[Part of a data file]
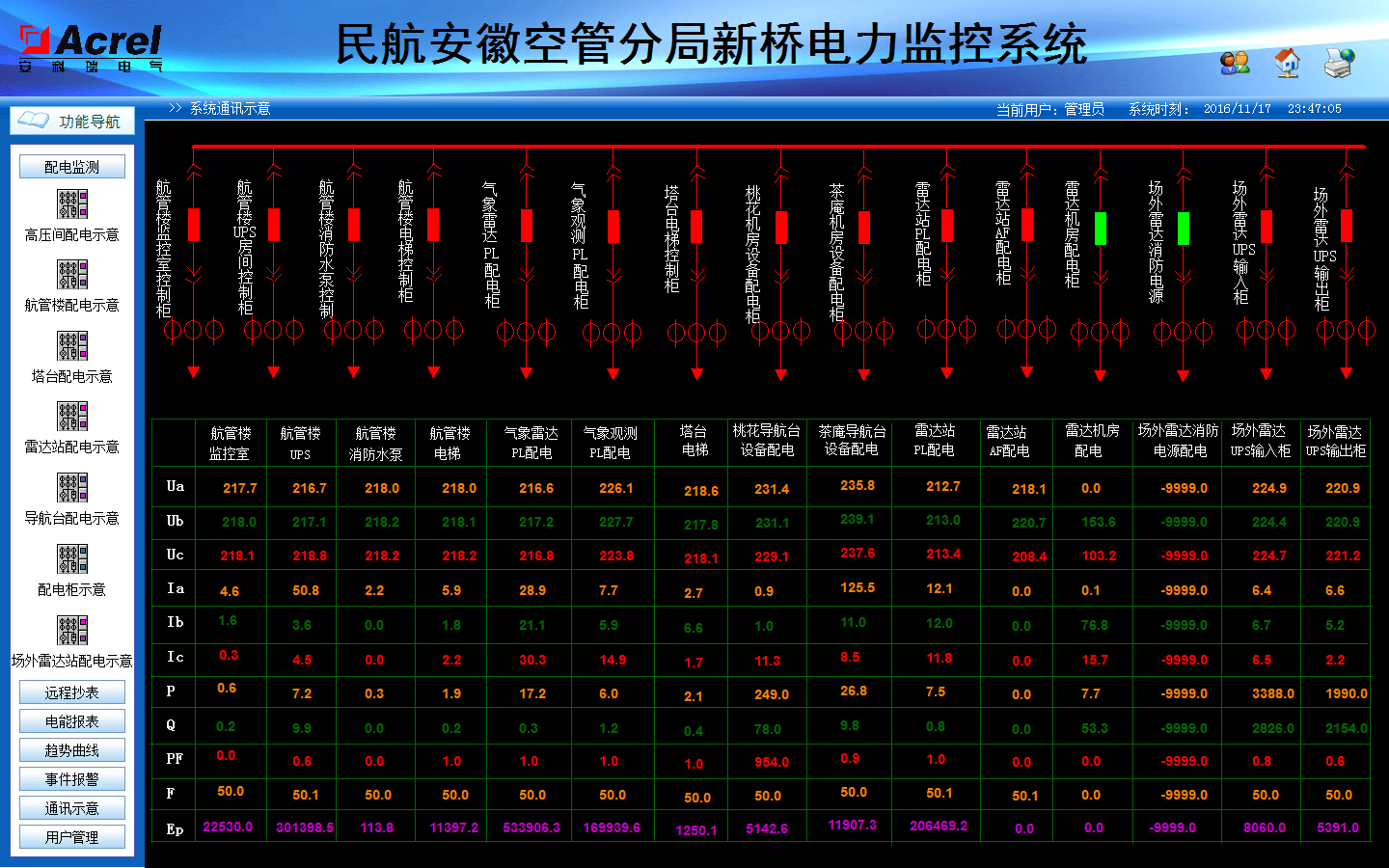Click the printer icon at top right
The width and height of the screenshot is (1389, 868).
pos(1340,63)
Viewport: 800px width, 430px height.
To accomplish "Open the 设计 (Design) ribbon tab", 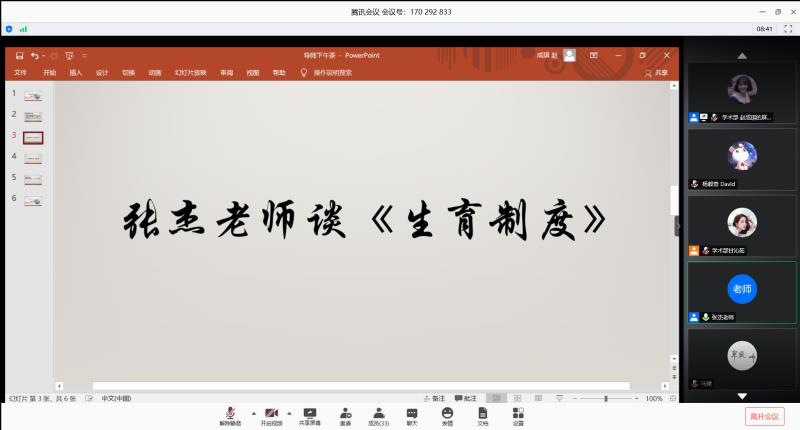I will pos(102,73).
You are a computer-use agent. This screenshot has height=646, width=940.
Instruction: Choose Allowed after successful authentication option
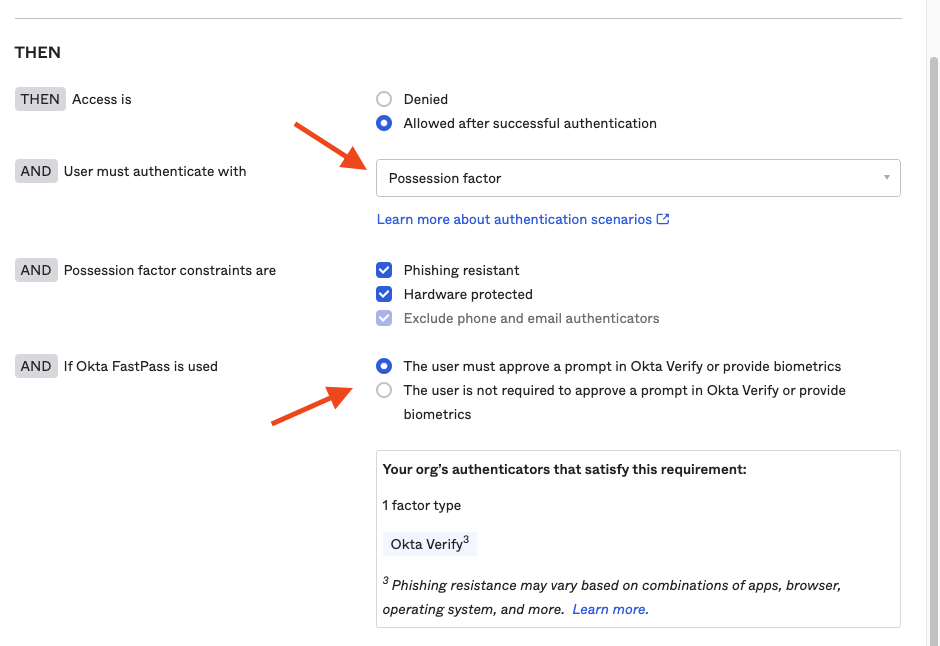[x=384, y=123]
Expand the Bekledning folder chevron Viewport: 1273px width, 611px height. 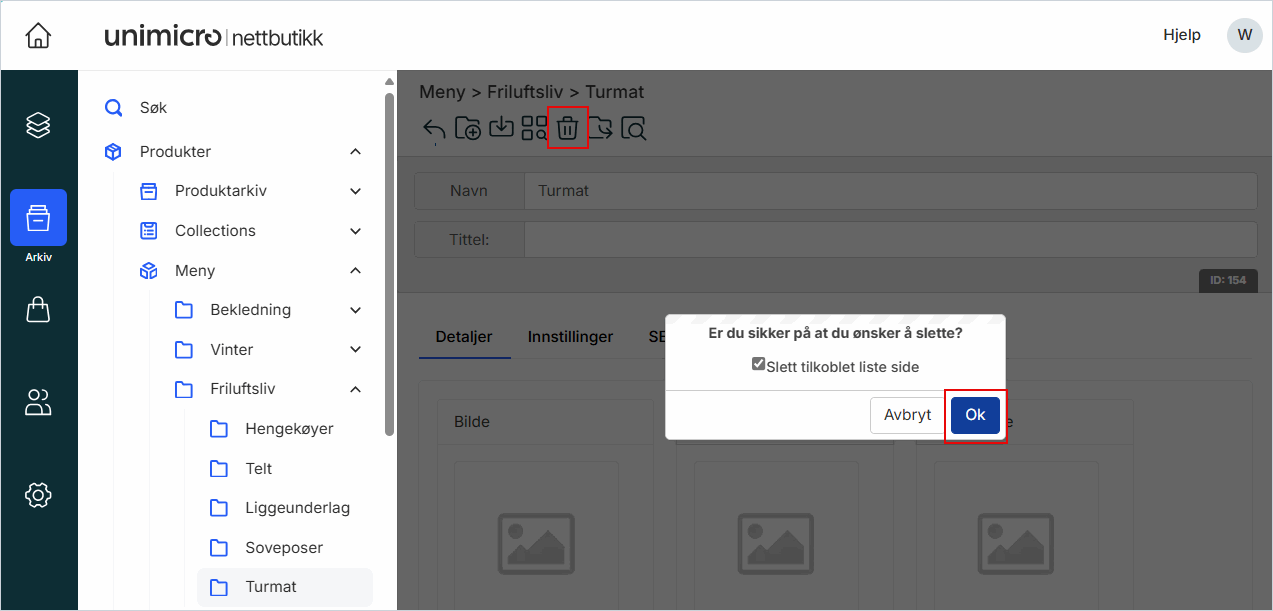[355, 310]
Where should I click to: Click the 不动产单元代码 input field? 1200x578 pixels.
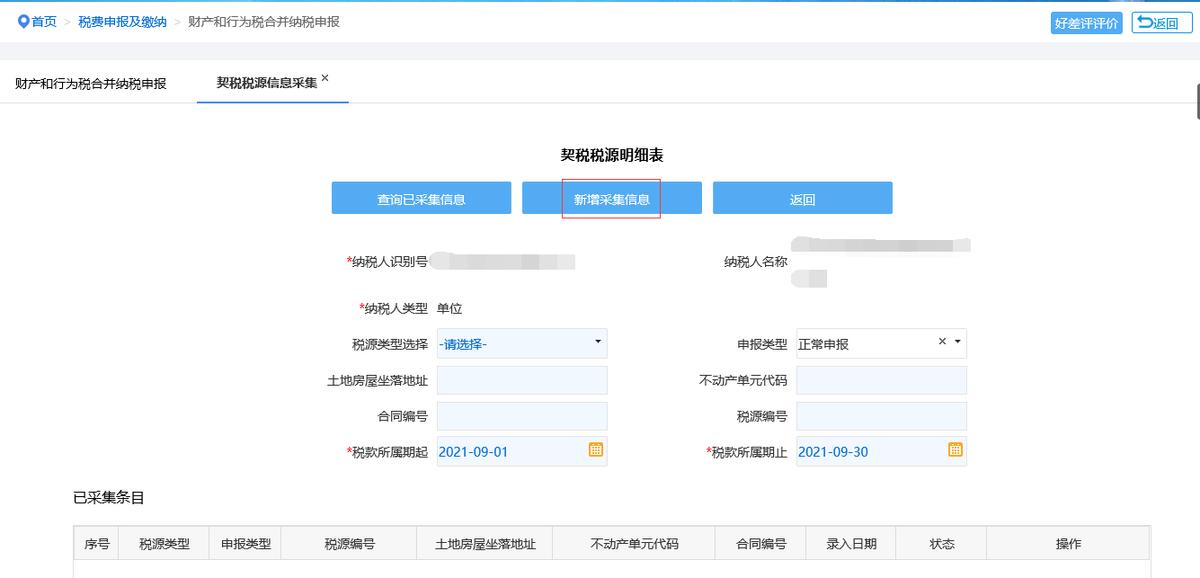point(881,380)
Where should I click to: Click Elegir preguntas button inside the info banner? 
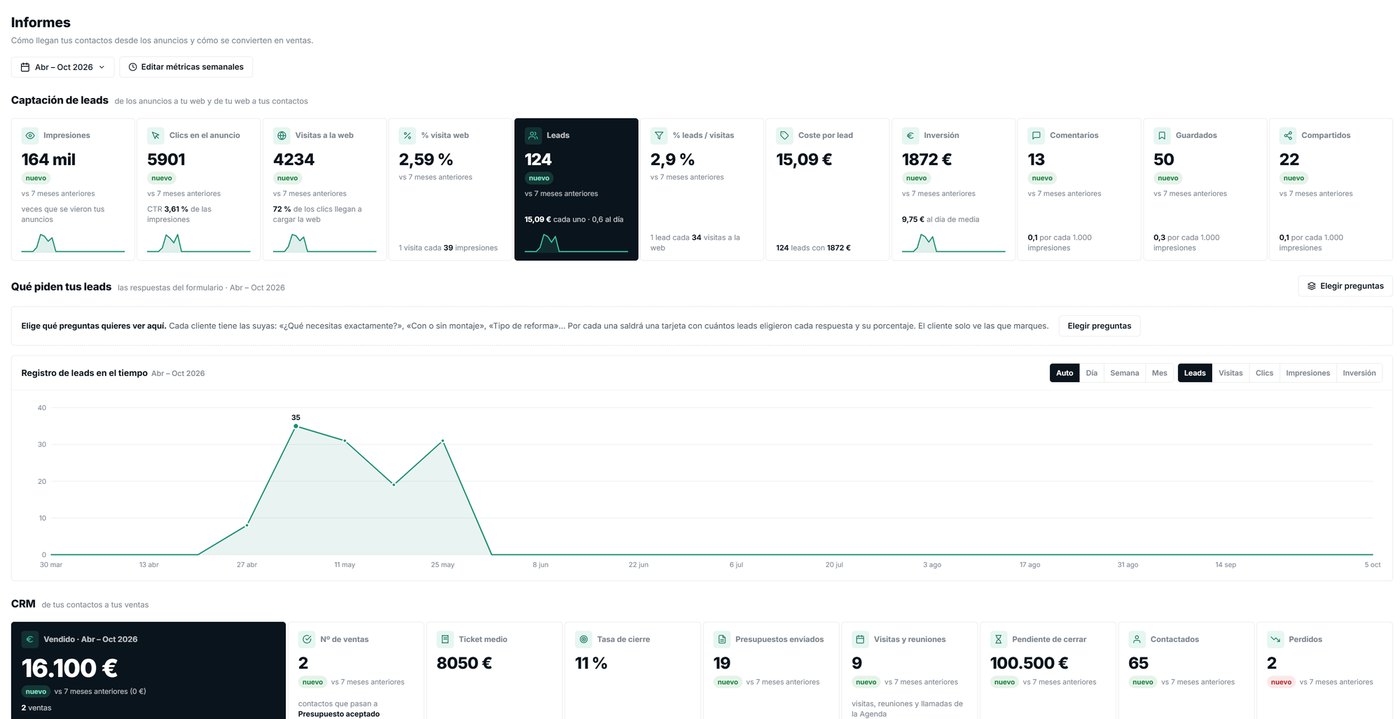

- [Objective]:
Return the stretch of the records from the line containing "Where should I click to: Click the" through the end of the records, copied exactly, without the pictures.

- [Complete response]:
Where should I click to: Click the 不动产单元代码 input field? 1200x578 pixels.
point(881,380)
Where should I click to: Click Elegir preguntas button inside the info banner? 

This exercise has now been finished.